### YOUR GOAL:
Render every line of the data below as a JSON list of strings, one string per line, leaving out blank lines.

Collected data
=== Section Start ===

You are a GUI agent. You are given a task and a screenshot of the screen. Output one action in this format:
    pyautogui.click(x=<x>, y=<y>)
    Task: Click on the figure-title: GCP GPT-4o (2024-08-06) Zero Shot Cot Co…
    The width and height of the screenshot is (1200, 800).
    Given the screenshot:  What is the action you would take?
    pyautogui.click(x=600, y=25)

=== Section End ===

### COMPLETED TASK:
[
  "You are a GUI agent. You are given a task and a screenshot of the screen. Output one action in this format:",
  "    pyautogui.click(x=<x>, y=<y>)",
  "    Task: Click on the figure-title: GCP GPT-4o (2024-08-06) Zero Shot Cot Co…",
  "    The width and height of the screenshot is (1200, 800).",
  "    Given the screenshot:  What is the action you would take?",
  "    pyautogui.click(x=600, y=25)"
]